--- TASK BRIEF ---
Gather every line of the entries that includes the word "Open".

--- SOURCE INFORMATION ---
#####
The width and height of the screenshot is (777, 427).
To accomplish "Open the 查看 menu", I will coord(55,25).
#####
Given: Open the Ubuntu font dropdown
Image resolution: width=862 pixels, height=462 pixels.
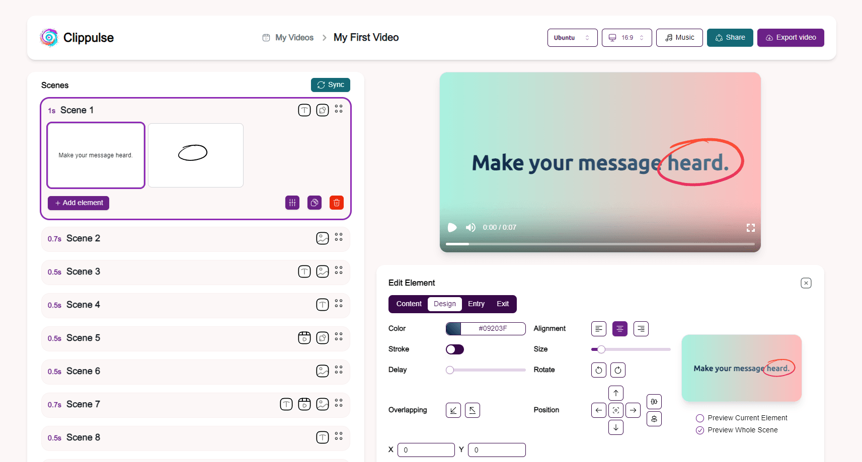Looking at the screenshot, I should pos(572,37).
#####
--- WRITTEN ANSWER ---
To accomplish "Open the 查看 menu", I will coord(55,25).
Given: Open the Ubuntu font dropdown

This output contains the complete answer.